U kunt de netspanning controleren in de positie "U
(zie paragraaf 4.3 op pag. 10).
Het testinstrument is in de meetbereiken voor metingen van de weerstand van de
beschermingsleiding, isolatieweerstand, vervangende lekstroom en aanraakstroom bij het
per ongeluk aansluiten van vreemde spanningen tot 250 V beveiligd tegen overbelasting.
Begin bij klasse I testobjecten steeds met het meten van de beschermingsleidingweerstand.
Zonder een goed functionerende beschermingsleiding kunnen de isolatieweerstand en de
vervangende lekstroom niet gemeten worden. Voor klasse II apparaten moet deze
verbinding extern gemaakt worden, zie paragraaf 4.4.2
Let op!
Let op dat er bij het meten van de weerstand van de beschermingsleiding en de
isolatieweerstand de displayweergave op overloop gaat als de klemmen open zijn of
als de eindwaarde van het meetbereik overschreden wordt. Op het display verschijnt
dan slechts het cijfer "1" links.
Attentie!
Bij langdurige kortsluiting tijdens de isolatiemeting wordt na ca. 10 minuten de
meetstroom gereduceerd. Bij oververhitting wordt dit op het display desbetreffend
gesignaleerd, zie hoofdstuk 7 "Weergave - oververhitting". In dit geval is de
overeenkomstig DIN VDE 0413 vereiste nominale stroom van 1 mA niet meer
gegarandeerd. Na het opheffen van de kortsluiting en een korte afkoeltijd verdwijnt
het signaal en voldoen de metingen weer aan de VDE- bepalingen.
Beoordeling van de meetwaarden
Om er zeker van te zijn dat de grenswaarden
voor de isolatieweerstand niet te laag zijn,
moet er met de meetfout van de tester
rekening gehouden worden.
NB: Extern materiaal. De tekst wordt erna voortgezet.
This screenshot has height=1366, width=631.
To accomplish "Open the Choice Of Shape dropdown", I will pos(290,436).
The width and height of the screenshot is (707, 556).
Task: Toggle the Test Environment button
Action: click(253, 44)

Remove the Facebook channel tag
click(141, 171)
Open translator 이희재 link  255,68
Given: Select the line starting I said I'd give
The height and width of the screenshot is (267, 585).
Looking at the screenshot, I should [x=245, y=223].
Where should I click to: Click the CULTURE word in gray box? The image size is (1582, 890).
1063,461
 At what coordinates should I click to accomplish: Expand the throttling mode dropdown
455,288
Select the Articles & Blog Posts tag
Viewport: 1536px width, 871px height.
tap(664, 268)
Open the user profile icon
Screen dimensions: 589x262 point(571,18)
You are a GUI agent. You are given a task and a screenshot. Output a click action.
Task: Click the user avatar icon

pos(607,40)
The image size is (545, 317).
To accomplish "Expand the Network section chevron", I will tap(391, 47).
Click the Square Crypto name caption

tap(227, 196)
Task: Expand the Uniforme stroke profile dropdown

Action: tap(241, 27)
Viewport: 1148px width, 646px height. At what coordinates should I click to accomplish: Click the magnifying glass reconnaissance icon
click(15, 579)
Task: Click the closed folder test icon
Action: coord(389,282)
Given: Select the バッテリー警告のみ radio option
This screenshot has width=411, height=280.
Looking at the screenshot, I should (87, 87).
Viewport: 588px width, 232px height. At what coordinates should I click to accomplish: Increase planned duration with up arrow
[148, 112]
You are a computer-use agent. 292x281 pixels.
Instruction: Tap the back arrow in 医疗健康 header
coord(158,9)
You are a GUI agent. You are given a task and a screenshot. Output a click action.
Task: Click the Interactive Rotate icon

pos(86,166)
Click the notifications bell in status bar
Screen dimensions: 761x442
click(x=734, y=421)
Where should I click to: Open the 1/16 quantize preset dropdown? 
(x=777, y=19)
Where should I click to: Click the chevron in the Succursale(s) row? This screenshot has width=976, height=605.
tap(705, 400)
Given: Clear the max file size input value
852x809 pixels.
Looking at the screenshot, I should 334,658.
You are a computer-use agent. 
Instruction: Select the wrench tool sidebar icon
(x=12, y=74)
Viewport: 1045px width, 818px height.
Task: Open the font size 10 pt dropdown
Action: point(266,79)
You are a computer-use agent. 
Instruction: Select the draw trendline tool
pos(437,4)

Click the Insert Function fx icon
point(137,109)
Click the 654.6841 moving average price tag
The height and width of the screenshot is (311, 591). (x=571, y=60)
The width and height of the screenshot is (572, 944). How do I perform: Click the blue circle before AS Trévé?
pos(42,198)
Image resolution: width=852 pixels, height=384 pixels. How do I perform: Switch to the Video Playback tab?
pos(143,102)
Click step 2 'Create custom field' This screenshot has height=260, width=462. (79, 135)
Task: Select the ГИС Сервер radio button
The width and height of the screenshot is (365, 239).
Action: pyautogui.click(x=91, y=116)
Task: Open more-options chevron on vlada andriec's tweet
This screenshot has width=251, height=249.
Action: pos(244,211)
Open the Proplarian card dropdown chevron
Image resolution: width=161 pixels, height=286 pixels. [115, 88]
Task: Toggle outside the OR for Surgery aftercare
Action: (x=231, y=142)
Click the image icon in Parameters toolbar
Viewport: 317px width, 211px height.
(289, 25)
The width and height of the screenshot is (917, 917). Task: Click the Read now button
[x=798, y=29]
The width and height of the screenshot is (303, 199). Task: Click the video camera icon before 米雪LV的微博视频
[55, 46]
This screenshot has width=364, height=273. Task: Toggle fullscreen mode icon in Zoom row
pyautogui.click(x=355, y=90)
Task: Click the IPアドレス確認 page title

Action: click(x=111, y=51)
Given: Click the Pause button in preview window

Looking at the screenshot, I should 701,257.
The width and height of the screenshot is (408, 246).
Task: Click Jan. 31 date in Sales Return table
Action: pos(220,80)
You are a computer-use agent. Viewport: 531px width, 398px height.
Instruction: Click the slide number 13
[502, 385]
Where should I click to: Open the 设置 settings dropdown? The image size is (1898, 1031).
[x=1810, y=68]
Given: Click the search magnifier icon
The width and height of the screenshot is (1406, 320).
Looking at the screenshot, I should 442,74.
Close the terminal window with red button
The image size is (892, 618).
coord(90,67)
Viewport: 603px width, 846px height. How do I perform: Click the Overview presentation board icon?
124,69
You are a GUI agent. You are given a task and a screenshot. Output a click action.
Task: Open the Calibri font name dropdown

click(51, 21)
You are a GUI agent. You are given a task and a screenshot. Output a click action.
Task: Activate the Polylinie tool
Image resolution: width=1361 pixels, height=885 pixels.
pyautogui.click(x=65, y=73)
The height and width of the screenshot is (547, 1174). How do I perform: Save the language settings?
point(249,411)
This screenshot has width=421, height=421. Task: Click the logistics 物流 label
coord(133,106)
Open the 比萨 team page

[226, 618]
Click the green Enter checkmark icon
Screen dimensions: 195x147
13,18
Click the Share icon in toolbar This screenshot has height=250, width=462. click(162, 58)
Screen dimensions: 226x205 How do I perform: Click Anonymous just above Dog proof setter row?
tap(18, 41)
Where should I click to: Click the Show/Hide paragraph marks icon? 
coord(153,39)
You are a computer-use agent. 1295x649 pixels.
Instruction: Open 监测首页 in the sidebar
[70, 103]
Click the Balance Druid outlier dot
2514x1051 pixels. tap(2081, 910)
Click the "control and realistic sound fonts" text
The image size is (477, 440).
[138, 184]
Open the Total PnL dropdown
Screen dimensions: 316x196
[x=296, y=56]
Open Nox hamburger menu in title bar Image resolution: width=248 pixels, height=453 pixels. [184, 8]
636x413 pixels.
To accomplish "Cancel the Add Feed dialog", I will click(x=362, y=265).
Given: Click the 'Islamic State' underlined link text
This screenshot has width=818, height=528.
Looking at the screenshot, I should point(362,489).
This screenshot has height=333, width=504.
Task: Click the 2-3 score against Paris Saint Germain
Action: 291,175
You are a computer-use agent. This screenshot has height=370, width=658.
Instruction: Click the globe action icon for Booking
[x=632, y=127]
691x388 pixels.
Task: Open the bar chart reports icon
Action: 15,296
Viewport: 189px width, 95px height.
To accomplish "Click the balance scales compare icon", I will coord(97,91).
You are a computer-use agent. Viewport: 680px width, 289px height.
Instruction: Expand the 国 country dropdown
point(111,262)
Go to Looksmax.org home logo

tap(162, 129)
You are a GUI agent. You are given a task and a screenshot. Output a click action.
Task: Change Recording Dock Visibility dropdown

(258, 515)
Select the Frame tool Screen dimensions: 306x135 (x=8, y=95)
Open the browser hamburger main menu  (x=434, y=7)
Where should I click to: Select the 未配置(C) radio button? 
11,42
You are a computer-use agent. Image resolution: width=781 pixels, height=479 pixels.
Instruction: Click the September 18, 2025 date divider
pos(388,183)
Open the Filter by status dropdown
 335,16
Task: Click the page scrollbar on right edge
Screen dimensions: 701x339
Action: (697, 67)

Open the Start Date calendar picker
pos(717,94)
Aan de hand van
de nevenstaande tabel kan de vereiste
minimale weergavenwaarde voor de
isolatieweerstand bepaald worden, welke de
tester met inachtneming van de maximale
afwijking voor de meting (bij nominale
omgevingsomstandigheden) mag aangeven
om niet onder de norm van de vereiste
grenswaarden (DIN VDE 0413 deel 1) te
komen. Tussenwaarden dienen geïnterpoleerd
te worden.
.
4.6
Bewaking verschilstroom
Voor uw veiligheid wordt bij de toestellen METRATESTER®5 het testobject dat aan het
netstopcontact aangesloten is, permanent bewaakt op zijn actueel vloeiende verschilstroom.
Indien de waarde boven 3,5 mA stijgt wordt deze gevaarlijke toestand met een continue
zoemer gesignaleerd. Een uitschakeling gebeurt niet, zie paragraaf 3.1 op pagina 8.